Thank you. Let’s begin. Mark, I’m going to have you take us through some of your considerations of what kind of molecular testing needs to be done at the time of diagnosis. What are you doing at your institution?

Mark Levis, MD, PhD: We are getting over the panic that came over us a few years ago when we introduced next-generation sequencing and targeted agents. When a new leukemia patient would show up on the wards, the other attendants or I would freeze and say, “OK, I’ve got to do this carefully now.” We have evolved a sequential testing strategy based on what we need to know sooner and what we can wait to know a bit later. We’ll haphazardly say all of them, but the fact is that there is a sequence. The first thing I want to know, after having ruled out APL [acute promyelocytic leukemia], is if the patient has a core binding factor. The quickest test is the FISH [fluorescence in situ hybridization] test. You can get RT-PCR [reverse transcription-polymerase chain reaction] and so forth, but in fact, we use the overnight FISH test to rule out core binding factor because we might introduce gemtuzumab [ozogamicin] into our induction strategy. The next 2 things we want to know require a next-generation-based sequencing approach, which is TP53.
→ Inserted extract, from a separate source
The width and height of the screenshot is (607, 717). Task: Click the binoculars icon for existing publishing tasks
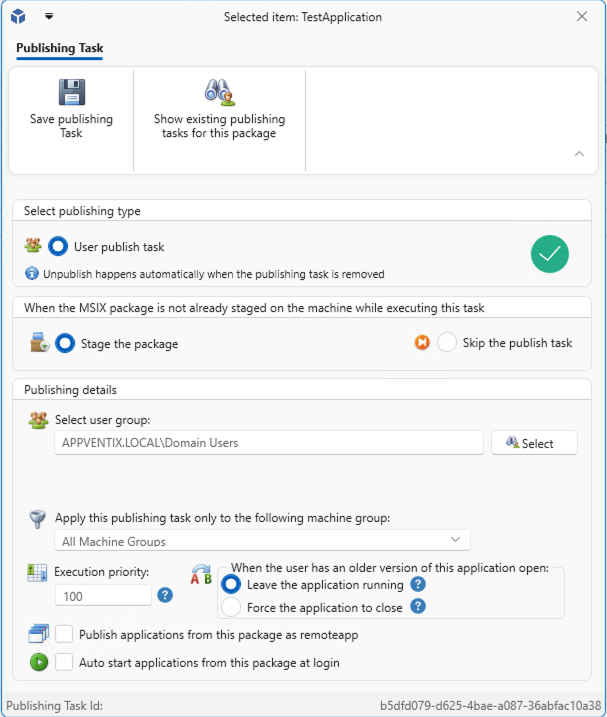click(219, 93)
I don’t want to start intensive induction therapy on a TP53-mutant patient, but I’m going to get a clue if I sent AML FISH because I can get a chromosome 5 or 7 deletion back within 48 hours, and that’s going to give me a clue that this patient may be TP53 mutated. If they have a high white blood cell count, I might be forced to start treatment, although we have data that we can delay. I want to know about FLT3, of course. Do they have a FLT3-TKD or a FLT3-ITD mutation? Then I’m going to go on a normal paradigm: starting 7 and 3, with the thought of adding midostaurin on day 8. We have a rapid turnaround next-generation-sequencing panel that we can get back in time to get those kinds of results. The FLT3 is a PCR [polymerase chain reaction] assay, and we can get that within 2 to 3 days typically. We’re not in that much of a hurry, so that’s a more rapid turnaround.

It’s a series of things. Certainly, I want conventional karyotyping, but that’s going to come back a week or 2 later and isn’t necessarily going to impact induction. I’m going to want to know FLT3 and core binding factor. I’m going to want to know TP53 as well as the other broader mutations. I want to know about IDH, particularly if it’s an older patient. That might influence starting out therapy with azacitidine combined with venetoclax. I might even consider azacitidine combined with an IDH inhibitor or IDH inhibitor as a monotherapy. We will get next-generation sequencing back with the rapid panel within the week, but it still goes in a sequence.

Harry Erba, MD, PhD: What I heard you say is that you order everything, but what you need right away is an AML FISH panel looking for core binding factor translocations and chromosome 5 or 7 changes. Those FISH panels have other probes; they might find other deletions or additions that might help you in looking for that conflict stereotype, which will have a TP53 mutation 75% of the time. We have an approved drug for de novo AML with an MDS [myelodysplastic syndrome] like karyotype, like daunorubicin cytarabine, GO [gemtuzumab ozogamicin] for the core binding factors, and a PCR assay for FLT3 and IDH because you get them back quickly. The next-generation panel provides important prognostic information. That can wait, and the karyotype can wait. But you order it.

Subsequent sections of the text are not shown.